STUDY QUESTIONS:
1. Using the article on baby Naomi's safe surrender, decide whether each statement agrees with it: (a) Naomi was left at the fire station on March 20; (b) Naomi was adopted by a couple from Santa Ana; (c) Naomi was the first newborn turned over in Orange County that year under the state safe surrender law. Answer yes or no for each, quoting the deciding words.
2. Pick up the article on baby Naomi's safe surrender after its final sentence and carry it forward.

Nearly nine months after her mother walked up to Fire Station 75 in Santa Ana and rang the doorbell, baby Naomi and her adoptive family revisited the site of her safe surrender and were greeted with smiles and hugs by the firefighters who accepted the newborn.

Krysten and Kurt Snyder stand Dec. 10, 2015, with Naomi in front of the OCFA fire personnel who took her in. (Credit: KTLA)
The little girl, who has been adopted by a Lake Forest couple, was the fourth newborn this year to be turned over in Orange County under the state safe surrender law.
She was dropped off at the station on March 20, and fire Capt. Daryll Milliot was there to take Naomi in.
“When I came around the corner, I could see a young woman with a baby in a blanket. She had a look on her face that kind of let me know that this may be a safe surrender,” Milliot said Wednesday, when he was reunited with Naomi at the Orange County Fire Authority station.
“She looked like it was serious. It was a heavy moment for her.”
Though the program has been around for years, that marked the first time a baby had been surrendered at a fire station in Orange County, Milliot said.
Now, Naomi’s parents, Krysten and Kurt Snyder, have decided to treat the firefighters who were at the station that day as Naomi’s “uncles.”
Fire Engineer Michael De Leon said he’s grateful to be able to remain in touch with Naomi’s family, since it wasn’t clear the station crew would know her fate.
“It’s one of the highlights of my career, by far,” De Leon said.

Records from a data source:
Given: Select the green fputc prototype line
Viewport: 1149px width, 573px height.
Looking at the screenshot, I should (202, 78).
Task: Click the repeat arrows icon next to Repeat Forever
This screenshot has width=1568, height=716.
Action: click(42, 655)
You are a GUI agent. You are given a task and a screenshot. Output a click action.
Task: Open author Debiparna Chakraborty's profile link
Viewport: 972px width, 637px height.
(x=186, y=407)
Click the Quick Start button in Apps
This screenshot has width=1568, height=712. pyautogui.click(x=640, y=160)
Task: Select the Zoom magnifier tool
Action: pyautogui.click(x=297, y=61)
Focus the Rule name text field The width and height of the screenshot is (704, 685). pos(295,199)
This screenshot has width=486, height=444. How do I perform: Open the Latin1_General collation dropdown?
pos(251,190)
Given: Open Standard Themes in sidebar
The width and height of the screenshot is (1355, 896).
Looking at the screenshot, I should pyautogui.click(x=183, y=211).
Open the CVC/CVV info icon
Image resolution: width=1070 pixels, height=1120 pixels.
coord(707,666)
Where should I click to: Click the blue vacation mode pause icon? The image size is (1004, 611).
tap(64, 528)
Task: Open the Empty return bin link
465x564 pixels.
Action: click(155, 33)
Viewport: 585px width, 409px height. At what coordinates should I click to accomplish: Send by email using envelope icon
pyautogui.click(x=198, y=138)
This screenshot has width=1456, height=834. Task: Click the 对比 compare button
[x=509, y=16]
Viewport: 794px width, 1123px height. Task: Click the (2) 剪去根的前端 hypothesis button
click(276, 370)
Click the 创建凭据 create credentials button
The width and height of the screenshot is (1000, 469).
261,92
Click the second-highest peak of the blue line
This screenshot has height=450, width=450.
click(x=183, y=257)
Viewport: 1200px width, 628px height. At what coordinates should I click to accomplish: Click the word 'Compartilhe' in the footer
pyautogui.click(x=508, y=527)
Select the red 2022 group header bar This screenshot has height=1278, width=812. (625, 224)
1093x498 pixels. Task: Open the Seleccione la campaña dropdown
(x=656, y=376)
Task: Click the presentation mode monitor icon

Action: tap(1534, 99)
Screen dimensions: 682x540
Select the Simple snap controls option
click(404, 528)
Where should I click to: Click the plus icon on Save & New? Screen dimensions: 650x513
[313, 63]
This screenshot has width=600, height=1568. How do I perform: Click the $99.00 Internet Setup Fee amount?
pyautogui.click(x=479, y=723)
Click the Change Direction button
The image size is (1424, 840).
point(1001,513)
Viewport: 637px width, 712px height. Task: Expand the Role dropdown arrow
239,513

OUTPUTS IN ORDER:
1.
(a) Yes: "She was dropped off at the station on March 20"
(b) No: "has been adopted by a Lake Forest couple"
(c) No: "was the fourth newborn this year to be turned over in Orange County under the state safe surrender law"

2.
Naomi was officially adopted on Nov. 3, according to the Orange County Register, which first reported her family’s story.
Naomi’s adoptive mother said she was flooded with love when she saw the little girl in the hospital for the first time several days later.
“Little 6-pound baby — so sweet, so precious,” Krysten Snyder said. “There’s really nothing I can even say to describe that moment.”
The Snyders, who attend Compass Bible Church in Aliso Viejo, where Krysten works at the children’s ministry music leader, have also recently adopted another baby. That child is a boy who is about 1. Most people think he and Naomi are twins, despite the fact that one is Asian and the other is Hispanic, Snyder said.
The couple pray with Naomi every night for her birth mother, her adoptive mother said.
“It really is a great opportunity for us to tell her about her mom, and what a courageous thing she did,” Snyder said. “It’s going to be a really beautiful story to show her and to tell her.”